Could you copy out every one of the entries below word for word, with no changes at all?

— BEGIN RECORDS SUPPLIED —

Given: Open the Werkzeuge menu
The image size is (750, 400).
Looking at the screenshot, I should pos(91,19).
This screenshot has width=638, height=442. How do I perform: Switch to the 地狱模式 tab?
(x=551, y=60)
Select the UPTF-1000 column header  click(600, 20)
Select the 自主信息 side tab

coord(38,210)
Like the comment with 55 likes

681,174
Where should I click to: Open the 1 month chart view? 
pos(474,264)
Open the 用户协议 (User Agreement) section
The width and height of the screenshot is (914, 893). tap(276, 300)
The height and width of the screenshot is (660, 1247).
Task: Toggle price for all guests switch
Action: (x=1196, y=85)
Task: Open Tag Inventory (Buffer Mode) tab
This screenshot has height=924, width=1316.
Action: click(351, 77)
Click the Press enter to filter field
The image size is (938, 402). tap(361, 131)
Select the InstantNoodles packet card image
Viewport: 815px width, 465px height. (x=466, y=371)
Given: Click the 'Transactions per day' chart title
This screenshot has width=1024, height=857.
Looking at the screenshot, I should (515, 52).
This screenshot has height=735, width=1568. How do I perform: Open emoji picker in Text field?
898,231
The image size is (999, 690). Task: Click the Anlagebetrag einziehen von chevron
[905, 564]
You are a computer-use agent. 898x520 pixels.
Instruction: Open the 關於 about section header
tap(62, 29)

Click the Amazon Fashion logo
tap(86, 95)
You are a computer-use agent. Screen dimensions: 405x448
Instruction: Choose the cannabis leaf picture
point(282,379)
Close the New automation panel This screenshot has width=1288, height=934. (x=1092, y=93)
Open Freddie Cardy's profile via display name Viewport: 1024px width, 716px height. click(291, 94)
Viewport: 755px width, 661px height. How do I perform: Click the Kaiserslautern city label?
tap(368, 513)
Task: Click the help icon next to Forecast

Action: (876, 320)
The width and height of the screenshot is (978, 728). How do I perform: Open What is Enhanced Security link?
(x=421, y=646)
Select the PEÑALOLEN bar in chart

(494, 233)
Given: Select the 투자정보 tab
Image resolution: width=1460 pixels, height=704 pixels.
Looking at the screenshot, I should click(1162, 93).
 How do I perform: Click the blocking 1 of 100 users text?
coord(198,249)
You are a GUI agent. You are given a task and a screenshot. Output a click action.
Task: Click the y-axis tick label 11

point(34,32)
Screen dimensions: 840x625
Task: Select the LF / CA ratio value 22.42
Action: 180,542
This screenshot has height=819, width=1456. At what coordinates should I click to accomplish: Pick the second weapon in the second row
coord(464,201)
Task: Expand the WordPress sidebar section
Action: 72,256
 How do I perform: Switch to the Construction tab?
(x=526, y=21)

— END RECORDS SUPPLIED —

RESULT FOR THIS EXERCISE |
Given: Open the Werkzeuge menu
The image size is (750, 400).
Looking at the screenshot, I should pos(91,19).
This screenshot has width=638, height=442. How do I perform: Switch to the 地狱模式 tab?
(x=551, y=60)
Select the UPTF-1000 column header  click(600, 20)
Select the 自主信息 side tab

coord(38,210)
Like the comment with 55 likes

681,174
Where should I click to: Open the 1 month chart view? 
pos(474,264)
Open the 用户协议 (User Agreement) section
The width and height of the screenshot is (914, 893). tap(276, 300)
The height and width of the screenshot is (660, 1247).
Task: Toggle price for all guests switch
Action: (x=1196, y=85)
Task: Open Tag Inventory (Buffer Mode) tab
This screenshot has height=924, width=1316.
Action: click(351, 77)
Click the Press enter to filter field
The image size is (938, 402). tap(361, 131)
Select the InstantNoodles packet card image
Viewport: 815px width, 465px height. (x=466, y=371)
Given: Click the 'Transactions per day' chart title
This screenshot has width=1024, height=857.
Looking at the screenshot, I should (515, 52).
This screenshot has height=735, width=1568. How do I perform: Open emoji picker in Text field?
898,231
The image size is (999, 690). Task: Click the Anlagebetrag einziehen von chevron
[905, 564]
You are a computer-use agent. 898x520 pixels.
Instruction: Open the 關於 about section header
tap(62, 29)

Click the Amazon Fashion logo
tap(86, 95)
You are a computer-use agent. Screen dimensions: 405x448
Instruction: Choose the cannabis leaf picture
point(282,379)
Close the New automation panel This screenshot has width=1288, height=934. (x=1092, y=93)
Open Freddie Cardy's profile via display name Viewport: 1024px width, 716px height. click(291, 94)
Viewport: 755px width, 661px height. How do I perform: Click the Kaiserslautern city label?
tap(368, 513)
Task: Click the help icon next to Forecast

Action: (876, 320)
The width and height of the screenshot is (978, 728). How do I perform: Open What is Enhanced Security link?
(x=421, y=646)
Select the PEÑALOLEN bar in chart

(494, 233)
Given: Select the 투자정보 tab
Image resolution: width=1460 pixels, height=704 pixels.
Looking at the screenshot, I should click(1162, 93).
 How do I perform: Click the blocking 1 of 100 users text?
coord(198,249)
You are a GUI agent. You are given a task and a screenshot. Output a click action.
Task: Click the y-axis tick label 11

point(34,32)
Screen dimensions: 840x625
Task: Select the LF / CA ratio value 22.42
Action: 180,542
This screenshot has height=819, width=1456. At what coordinates should I click to accomplish: Pick the second weapon in the second row
coord(464,201)
Task: Expand the WordPress sidebar section
Action: 72,256
 How do I perform: Switch to the Construction tab?
(x=526, y=21)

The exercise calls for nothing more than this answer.